Please show each line of the material below that contains the word "section".

[BEGIN]

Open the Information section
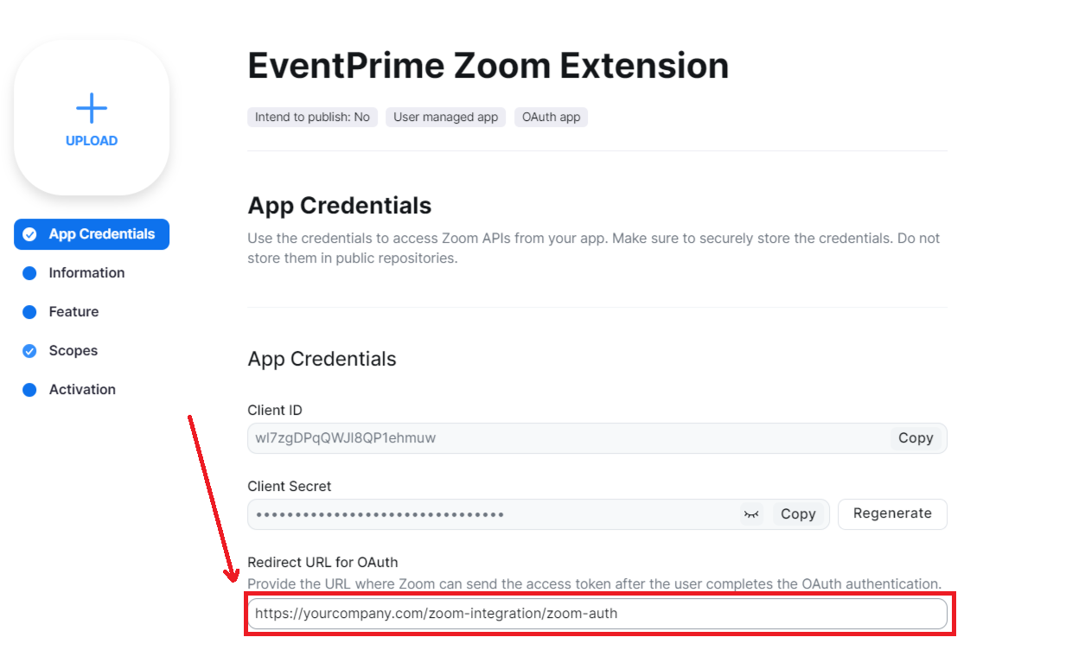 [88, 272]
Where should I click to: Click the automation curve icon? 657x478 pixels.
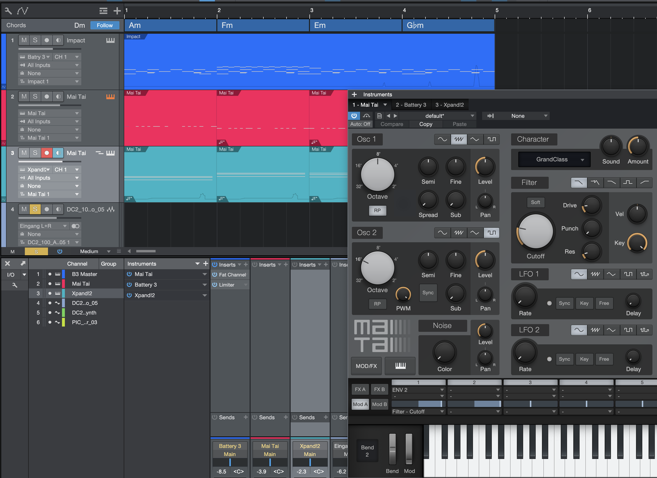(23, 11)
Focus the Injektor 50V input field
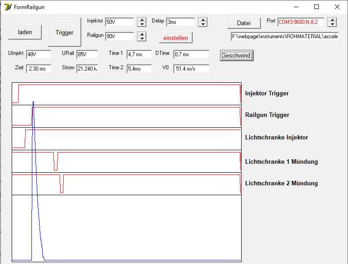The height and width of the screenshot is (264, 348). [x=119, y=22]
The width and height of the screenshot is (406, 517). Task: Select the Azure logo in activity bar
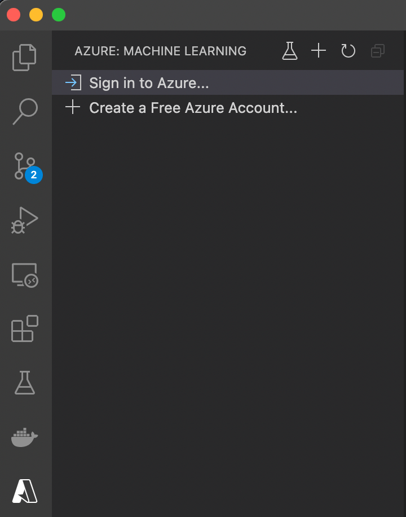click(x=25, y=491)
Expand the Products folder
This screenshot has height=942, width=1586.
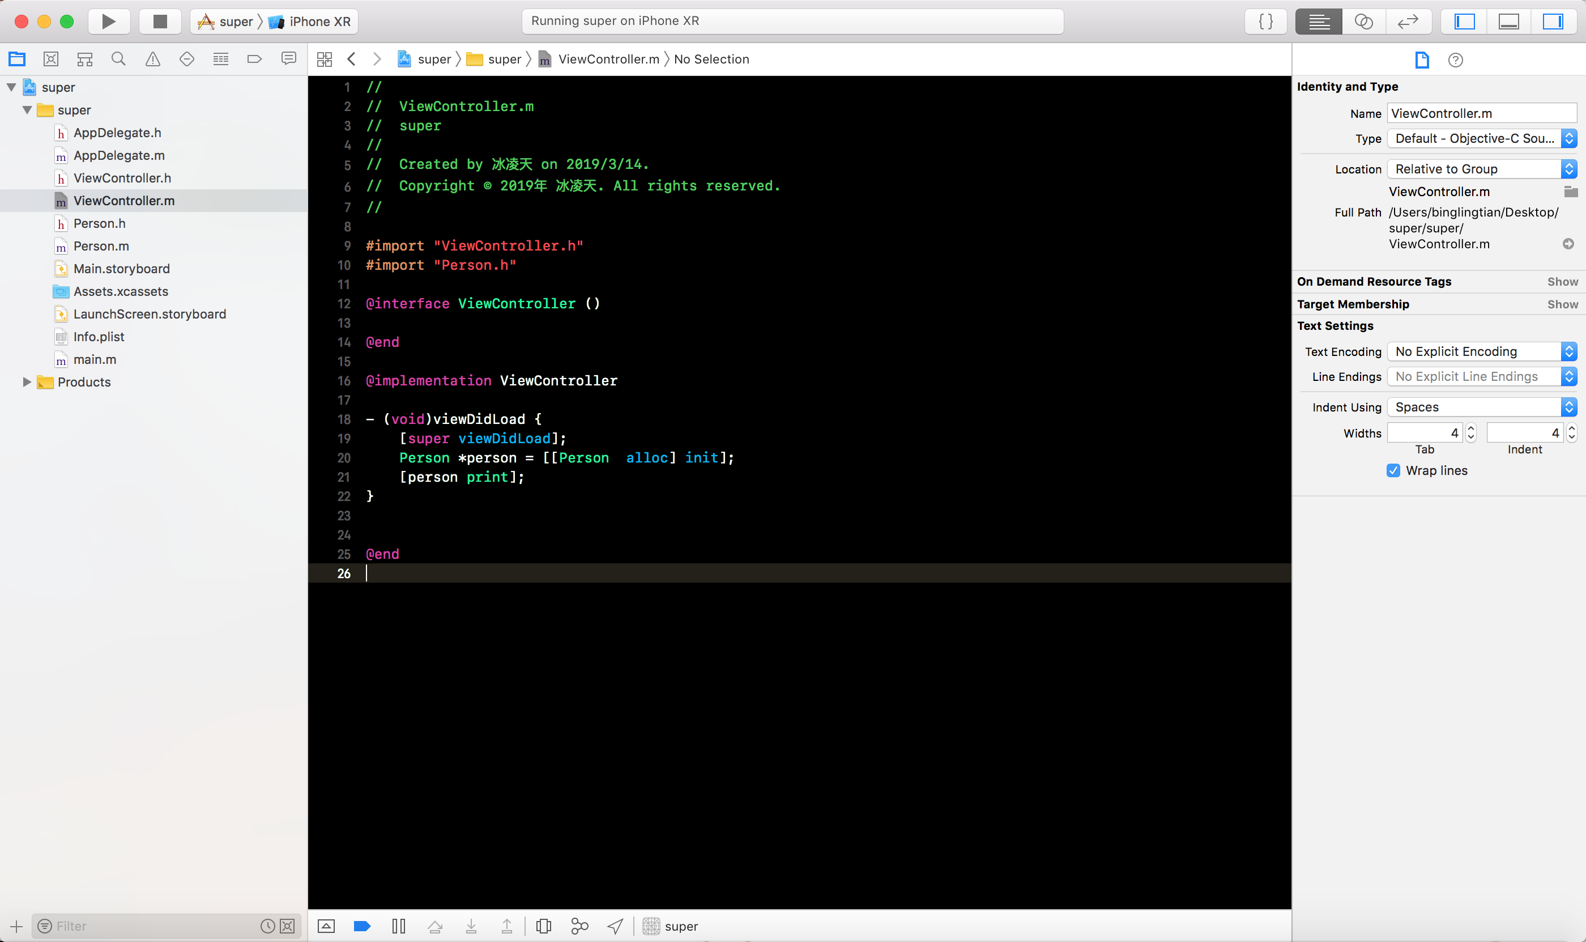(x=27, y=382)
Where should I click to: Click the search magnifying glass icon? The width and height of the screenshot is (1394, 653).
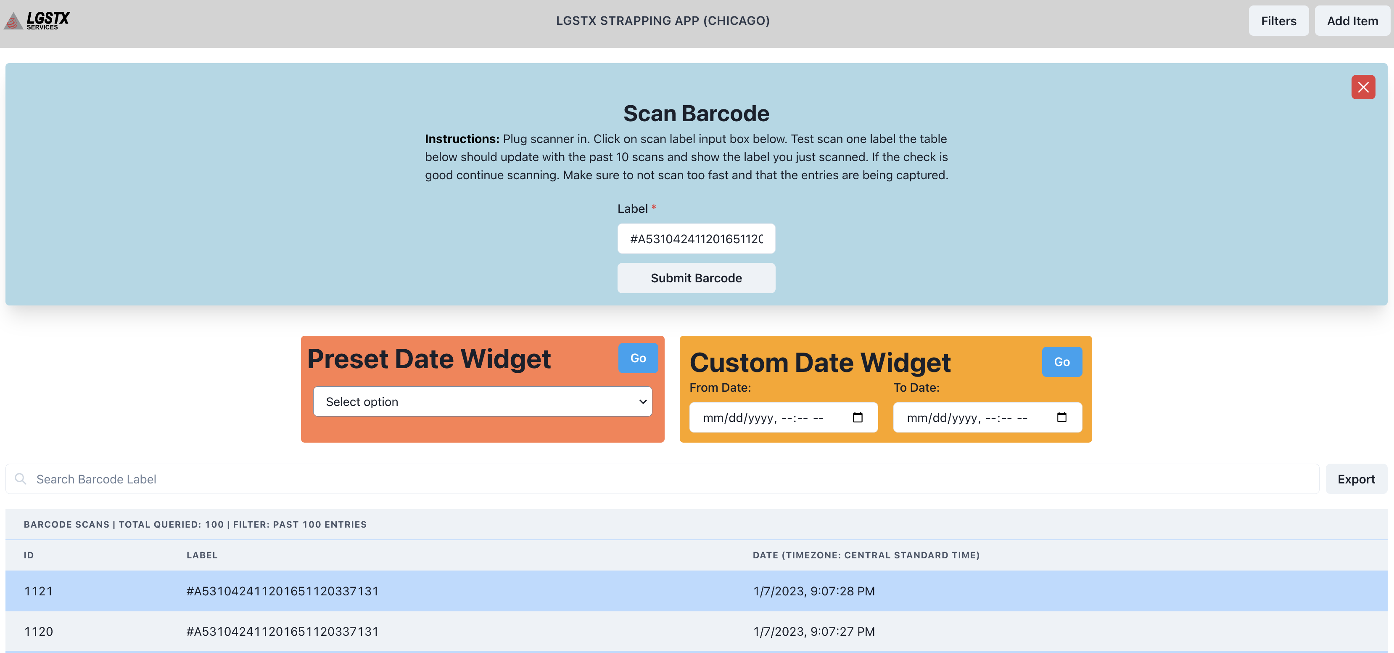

[END]
[BEGIN]

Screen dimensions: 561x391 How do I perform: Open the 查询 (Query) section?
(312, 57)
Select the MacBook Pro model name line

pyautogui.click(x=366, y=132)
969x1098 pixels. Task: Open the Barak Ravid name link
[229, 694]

[END]

■ Expected answer
Open the Information section
Screen dimensions: 561x391 How do I perform: Open the 查询 (Query) section?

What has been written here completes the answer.